My initial idea was to set each "system" as a Web API, which is pretty straightforward. My concern is authentication/authorization. The million dollar question then becomes:
How can I authenticate a user on a browser/mobile/desktop app and then make use of the other services(APIs), where each service can verify if the user is authenticated independent of other services.
For example, lets say I am using the web app(browser) and register as a user(using User service) in order to register for a competition(Competition service). what kind of technologies/architecture would need to be used for both services to use the same authentication mechanism?
I am not new to MVC or Web API but I am to a scenario like this, so all help or advice is greatly appreciate it. For any that are interested, this is the non-profit: http://worldjumprope.org/
They are doing some cool stuff in terms of outreach and spreading the love for jump rope. Their goal is to be able to help people all around the world and provide a way to for them to come together and compete. They've been doing it for years, growing each year, all for free and out of pure passion for the sport. Help me help them!
Azure Active Directory can help you with your need.
About the security/Auth mechanism, simply put, it is like you get a token from Azure Active Directory to be able to use it to do authentication for a certain Audiences/Tenants.
And in your architecture, when you acquire a Token, you can specify if you are going to use it against a certain audience or it will work for a list of audiences or all audiences in a specific tenant or in a multi tenant scenario.
Here is a link to a video about AAD Single Sign on:
https://azure.microsoft.com/en-us/documentation/videos/overview-of-single-sign-on/
You can download the AAD Solutions arcutecture from here:
http://www.microsoft.com/en-us/download/details.aspx?id=45909
Also maybe worth looking at Identity Server - https://github.com/IdentityServer/IdentityServer3.
Same concept as Azure AD in terms of tokens, but perhaps with greater options for what you choose as a data store for your user information.
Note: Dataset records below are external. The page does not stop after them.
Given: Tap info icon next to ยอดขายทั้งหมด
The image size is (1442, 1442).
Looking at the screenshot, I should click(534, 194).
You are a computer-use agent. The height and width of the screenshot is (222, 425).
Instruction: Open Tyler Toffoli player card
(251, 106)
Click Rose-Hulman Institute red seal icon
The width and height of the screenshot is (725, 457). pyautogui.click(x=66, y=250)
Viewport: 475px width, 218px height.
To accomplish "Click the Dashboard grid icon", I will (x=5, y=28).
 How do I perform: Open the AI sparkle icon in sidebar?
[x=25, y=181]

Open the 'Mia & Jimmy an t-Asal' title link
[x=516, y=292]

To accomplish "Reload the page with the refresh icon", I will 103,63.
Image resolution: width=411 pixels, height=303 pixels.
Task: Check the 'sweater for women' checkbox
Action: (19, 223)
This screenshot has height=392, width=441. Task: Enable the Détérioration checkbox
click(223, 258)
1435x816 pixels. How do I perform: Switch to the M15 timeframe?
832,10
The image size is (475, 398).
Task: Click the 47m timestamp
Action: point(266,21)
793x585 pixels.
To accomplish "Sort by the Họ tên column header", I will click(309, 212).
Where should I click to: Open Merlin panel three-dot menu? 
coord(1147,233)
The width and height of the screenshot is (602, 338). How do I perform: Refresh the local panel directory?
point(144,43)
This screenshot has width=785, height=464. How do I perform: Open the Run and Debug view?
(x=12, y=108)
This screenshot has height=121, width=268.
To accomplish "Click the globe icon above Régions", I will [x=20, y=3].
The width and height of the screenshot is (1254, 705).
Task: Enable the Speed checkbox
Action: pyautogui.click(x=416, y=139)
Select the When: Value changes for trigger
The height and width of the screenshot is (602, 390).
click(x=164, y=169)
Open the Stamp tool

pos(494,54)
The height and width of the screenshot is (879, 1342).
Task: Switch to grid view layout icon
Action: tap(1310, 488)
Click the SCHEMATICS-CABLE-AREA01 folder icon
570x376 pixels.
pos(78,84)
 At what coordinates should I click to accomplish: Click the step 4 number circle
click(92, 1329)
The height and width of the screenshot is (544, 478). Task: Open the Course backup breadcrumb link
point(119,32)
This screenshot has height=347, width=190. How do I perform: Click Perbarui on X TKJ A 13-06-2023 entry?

There are lots of demos and source code on the site, particularly around the different types of authentication flow \ service to service authentication

Azure AD versus .NET Identity 2

What are the pros/cons of using .NET Identity 2.1 versus Azure Active Directory (Premium)?
We currently have an MVC 5.x application using Identity 2.1 for registration, sign-in, password resets, etc. A Microsoft consultant is suggesting we should swap to Azure Active Directory to remove the complexity of "maintaining your own security".
What are the reasons to make the swap and why wouldn't you?
I wouldn't say the two are mutually exclusive. Asp Identity has that functionality built in but you don't have to use it. Actually, you could create your own userstores, managers etc. that poll the azure AD for this info. Identity allows you to use it, override it, or skip it entirely.
Why you wouldn't want to do this? Not everyone has AD. Not everyone needs it. The bare-bones approach that the templates use are simply application managed users and claims.
If you are targeting multiple applications and want SSO and have AD then you can take advantage of it. Developing your own at this point is redundant and more work/maintenance as the consultant pointed out.
You will still probably have a Users table and possibly others in your app database because you may have business functions unrelated to AD but boilerplate stuff would all be managed via AD.
Another issue you may run into is the need to authenticate app specific users outside your AD. At that point you may choose to implement a mixed solution. One half polling AD for internal users, and the other falling back on Identity for external users.